Thanks - unfortunately I don't have the queries posted anywhere, but you can check out README.md on the SurrealDB GitHub repository for some good examples!
I'm ready to marry this db
💍
😂
hah me too!
how would I host this and not have to worry about scalability? thanks for the video!
Hey Osej! Currently you can run SurrealDB on top of TiKV (tikv.org) which would enable you to scale your data to 100+TB if you need. We're going to be improving our documentation on our site soon so that it makes this easier to get started with, but for the moment head to the bottom of this page: surrealdb.com/docs/start/starting-surrealdb
Looks like you got an answer directly from Jaime 😎
Super interesting.. thanks for sharing!
Thanks for watching!
Is there a way to change the schema without going schema-less?
I believe you can do this, but I can't remember if I actually tried it.
onto the software. I'd like to make soft from my ukulele, keyboard, etc., but don't know how to transfer. Do I need a microphone or
SurrealDB thankfully doesn't require a ukelele, keyboard or microphone. Unless you're using it to store your band's music
Do you know how to get the attributes that can be SET in a RELATE?
not sure off the top of my head, maybe drop into the SurrealDB discord server and ask! They are really responsive.
This DB looks really interesting. I would love to try it for a future Rust project.
Does it cost anything to use? Is it available at any existing cloud hosting provider?
Nice! It's completely free to download and host however you like. But SurrealDB is aiming to also provide a managed cloud version of it that comes at a cost, which I imagine will be a pretty compelling value prospect.
You can run it yourself in a docker container on a VPS. Should be pretty simple.
Is it just the special query language and the websocket real time updates that makes it different from normal SQL databases? Everything it can do in this video can also be done in normal SQL databases. Also, is it ACID?
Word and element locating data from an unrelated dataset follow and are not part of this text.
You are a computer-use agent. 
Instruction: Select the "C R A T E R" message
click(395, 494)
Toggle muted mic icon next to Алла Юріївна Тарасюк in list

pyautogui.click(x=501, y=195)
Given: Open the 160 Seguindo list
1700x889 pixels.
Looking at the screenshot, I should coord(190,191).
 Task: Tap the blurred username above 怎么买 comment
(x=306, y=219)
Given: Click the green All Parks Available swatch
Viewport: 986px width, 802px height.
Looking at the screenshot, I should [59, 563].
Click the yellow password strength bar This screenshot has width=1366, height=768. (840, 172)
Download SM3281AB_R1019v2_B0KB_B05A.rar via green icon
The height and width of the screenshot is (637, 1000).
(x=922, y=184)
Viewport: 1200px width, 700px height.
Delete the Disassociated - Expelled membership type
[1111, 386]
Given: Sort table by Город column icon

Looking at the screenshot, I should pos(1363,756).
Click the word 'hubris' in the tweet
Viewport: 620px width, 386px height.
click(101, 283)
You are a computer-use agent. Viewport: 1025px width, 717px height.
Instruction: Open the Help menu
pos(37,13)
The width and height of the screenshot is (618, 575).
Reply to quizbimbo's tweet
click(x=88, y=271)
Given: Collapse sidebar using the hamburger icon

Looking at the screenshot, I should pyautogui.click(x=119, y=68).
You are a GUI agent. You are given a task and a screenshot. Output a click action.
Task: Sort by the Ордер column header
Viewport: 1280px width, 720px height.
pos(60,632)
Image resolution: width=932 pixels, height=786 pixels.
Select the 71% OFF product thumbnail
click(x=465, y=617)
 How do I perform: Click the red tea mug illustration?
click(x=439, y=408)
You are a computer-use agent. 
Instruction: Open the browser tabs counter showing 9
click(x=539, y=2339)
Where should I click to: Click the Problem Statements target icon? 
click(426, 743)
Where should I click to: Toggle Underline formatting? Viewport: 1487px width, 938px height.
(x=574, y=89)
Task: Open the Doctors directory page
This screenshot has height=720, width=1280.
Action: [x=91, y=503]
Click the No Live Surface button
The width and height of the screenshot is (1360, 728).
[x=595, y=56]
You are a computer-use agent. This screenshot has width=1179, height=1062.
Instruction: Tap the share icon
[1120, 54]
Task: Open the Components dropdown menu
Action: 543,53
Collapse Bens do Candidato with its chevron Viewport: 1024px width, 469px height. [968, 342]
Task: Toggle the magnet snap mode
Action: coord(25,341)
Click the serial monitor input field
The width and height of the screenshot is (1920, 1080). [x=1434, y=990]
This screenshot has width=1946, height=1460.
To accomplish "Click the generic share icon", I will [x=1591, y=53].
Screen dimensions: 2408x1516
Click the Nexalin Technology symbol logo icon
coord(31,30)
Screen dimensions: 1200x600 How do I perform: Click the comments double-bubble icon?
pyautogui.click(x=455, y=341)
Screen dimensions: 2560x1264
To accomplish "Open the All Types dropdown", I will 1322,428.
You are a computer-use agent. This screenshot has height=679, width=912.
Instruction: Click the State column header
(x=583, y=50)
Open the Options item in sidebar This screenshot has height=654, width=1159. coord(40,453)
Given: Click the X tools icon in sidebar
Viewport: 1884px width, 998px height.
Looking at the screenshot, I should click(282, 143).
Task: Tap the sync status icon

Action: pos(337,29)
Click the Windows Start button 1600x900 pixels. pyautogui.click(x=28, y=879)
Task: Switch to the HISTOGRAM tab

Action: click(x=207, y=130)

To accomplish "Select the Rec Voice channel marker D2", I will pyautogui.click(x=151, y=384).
I think the main differences from traditional SQL databases are
* Under the hood it is a key-value store, which allows for basically infinite horizontal scalability because it lends itself well to sharding. Traditional SQL databases need something like Vitess to do this
* It supports graph operations
* Strict schemas are supported but not required
* Supports REST endpoints and end user auth out of the box
I'm probably missing something else but those are the first ones that come to mind. More broadly though, choosing a database paradigm is currently one of the most impactful decisions in any software project, and making the wrong choice can lead to immense amounts of pain. The main value of SurrealDB is that it is aiming to be aiming to be a jack of all trades, such that it can support any unforseen use cases that might arise after a database has already been chosen. For example - if initially a project just requires a KV store but a few years later a new feature requires a relational database. SurrealDB gotchu.
And I believe it is ACID, but check the docs and/or ask on the Discord server to keep me honest.
Can this access the file system from functions? Thinking in terms of writing files to other storage.
Would love a tutorial on the graph queries if you have them down. They can twist your mind when not familiar with the syntax.